■ Stored items from a collection:

>>>>

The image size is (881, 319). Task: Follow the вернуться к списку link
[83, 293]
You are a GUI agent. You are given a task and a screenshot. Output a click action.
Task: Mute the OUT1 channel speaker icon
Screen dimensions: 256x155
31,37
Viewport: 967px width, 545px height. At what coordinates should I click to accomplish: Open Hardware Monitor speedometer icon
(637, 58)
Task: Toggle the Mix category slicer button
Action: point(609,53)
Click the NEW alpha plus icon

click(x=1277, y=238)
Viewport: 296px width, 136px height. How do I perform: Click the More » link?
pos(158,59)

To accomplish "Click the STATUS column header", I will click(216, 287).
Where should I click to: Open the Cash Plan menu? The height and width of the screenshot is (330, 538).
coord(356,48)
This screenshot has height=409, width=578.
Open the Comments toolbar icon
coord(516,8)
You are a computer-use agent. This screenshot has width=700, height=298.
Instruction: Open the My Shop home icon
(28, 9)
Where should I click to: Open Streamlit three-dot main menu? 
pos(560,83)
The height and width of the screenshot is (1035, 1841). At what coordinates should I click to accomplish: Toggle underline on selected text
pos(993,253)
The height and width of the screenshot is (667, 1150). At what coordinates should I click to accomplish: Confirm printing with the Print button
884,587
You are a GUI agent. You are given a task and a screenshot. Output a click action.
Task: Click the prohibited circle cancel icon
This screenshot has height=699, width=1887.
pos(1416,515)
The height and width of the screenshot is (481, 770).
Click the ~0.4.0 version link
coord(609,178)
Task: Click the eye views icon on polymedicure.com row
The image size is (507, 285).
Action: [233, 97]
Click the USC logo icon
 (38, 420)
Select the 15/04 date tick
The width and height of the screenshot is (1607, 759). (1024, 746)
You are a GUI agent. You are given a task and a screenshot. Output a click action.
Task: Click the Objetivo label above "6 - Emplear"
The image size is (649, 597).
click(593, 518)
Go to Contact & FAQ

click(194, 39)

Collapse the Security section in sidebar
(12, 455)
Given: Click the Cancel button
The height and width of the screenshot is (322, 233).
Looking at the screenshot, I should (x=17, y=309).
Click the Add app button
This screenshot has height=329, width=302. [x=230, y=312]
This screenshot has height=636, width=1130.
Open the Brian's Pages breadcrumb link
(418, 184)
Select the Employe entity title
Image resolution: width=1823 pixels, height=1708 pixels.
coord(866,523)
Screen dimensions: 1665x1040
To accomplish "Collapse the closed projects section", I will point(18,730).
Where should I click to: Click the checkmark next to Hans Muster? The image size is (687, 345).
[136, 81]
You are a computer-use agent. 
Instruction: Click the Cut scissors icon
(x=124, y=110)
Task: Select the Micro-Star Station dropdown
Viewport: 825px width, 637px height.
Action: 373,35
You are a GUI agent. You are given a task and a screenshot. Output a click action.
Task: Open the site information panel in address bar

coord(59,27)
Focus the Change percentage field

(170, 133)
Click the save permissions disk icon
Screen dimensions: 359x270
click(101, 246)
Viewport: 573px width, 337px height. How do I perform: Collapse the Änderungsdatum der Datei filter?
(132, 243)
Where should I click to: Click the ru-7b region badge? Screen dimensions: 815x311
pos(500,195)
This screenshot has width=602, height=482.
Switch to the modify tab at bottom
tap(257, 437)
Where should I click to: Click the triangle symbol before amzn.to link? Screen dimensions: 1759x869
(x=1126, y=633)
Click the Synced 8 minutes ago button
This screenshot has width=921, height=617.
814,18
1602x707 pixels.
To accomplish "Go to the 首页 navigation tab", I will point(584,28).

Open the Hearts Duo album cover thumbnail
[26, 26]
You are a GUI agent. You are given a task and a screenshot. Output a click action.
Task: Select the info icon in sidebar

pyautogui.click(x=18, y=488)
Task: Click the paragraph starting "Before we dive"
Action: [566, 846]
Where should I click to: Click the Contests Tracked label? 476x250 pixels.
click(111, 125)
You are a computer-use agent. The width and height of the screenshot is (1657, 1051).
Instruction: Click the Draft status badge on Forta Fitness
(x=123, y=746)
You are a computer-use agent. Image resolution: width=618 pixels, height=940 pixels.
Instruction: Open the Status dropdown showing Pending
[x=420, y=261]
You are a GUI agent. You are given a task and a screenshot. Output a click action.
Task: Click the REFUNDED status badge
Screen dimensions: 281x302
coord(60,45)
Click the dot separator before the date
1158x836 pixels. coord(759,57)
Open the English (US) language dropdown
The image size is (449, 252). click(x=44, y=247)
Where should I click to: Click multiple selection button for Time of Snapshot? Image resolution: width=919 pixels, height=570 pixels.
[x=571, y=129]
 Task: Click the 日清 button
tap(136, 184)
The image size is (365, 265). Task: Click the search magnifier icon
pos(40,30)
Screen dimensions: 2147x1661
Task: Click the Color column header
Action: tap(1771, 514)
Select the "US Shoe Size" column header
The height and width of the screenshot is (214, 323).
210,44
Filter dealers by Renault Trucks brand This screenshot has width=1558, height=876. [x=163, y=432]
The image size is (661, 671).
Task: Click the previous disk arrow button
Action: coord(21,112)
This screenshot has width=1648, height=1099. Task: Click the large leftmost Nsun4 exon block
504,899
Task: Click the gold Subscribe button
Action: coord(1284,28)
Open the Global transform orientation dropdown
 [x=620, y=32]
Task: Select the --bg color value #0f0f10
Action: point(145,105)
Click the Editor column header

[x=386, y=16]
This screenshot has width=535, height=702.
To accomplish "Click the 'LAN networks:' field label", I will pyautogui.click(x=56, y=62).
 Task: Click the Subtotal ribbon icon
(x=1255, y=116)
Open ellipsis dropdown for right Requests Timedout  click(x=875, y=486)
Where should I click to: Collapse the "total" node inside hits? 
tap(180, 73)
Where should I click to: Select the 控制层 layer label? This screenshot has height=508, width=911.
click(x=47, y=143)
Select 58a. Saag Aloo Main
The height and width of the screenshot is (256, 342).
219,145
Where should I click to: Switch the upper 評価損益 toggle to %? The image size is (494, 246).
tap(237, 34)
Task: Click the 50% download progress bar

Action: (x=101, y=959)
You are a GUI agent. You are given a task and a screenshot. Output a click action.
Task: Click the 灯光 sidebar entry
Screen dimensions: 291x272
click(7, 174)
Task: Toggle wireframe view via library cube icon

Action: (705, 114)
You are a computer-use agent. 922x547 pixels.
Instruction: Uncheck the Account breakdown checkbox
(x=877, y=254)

<<<<

■ Directive: Rewrite the rows from the line holding "The height and width of the screenshot is (1035, 1841)." through the line holding "coord(609,178)", both included, changing every "screenshot" to "capture" and leaving everything else as is. Return only those lines.

■ Task answer:
The height and width of the capture is (1035, 1841). At what coordinates should I click to accomplish: Toggle underline on selected text
pos(993,253)
The height and width of the capture is (667, 1150). At what coordinates should I click to accomplish: Confirm printing with the Print button
884,587
You are a GUI agent. You are given a task and a capture. Output a click action.
Task: Click the prohibited circle cancel icon
This capture has height=699, width=1887.
pos(1416,515)
The height and width of the capture is (481, 770).
Click the ~0.4.0 version link
coord(609,178)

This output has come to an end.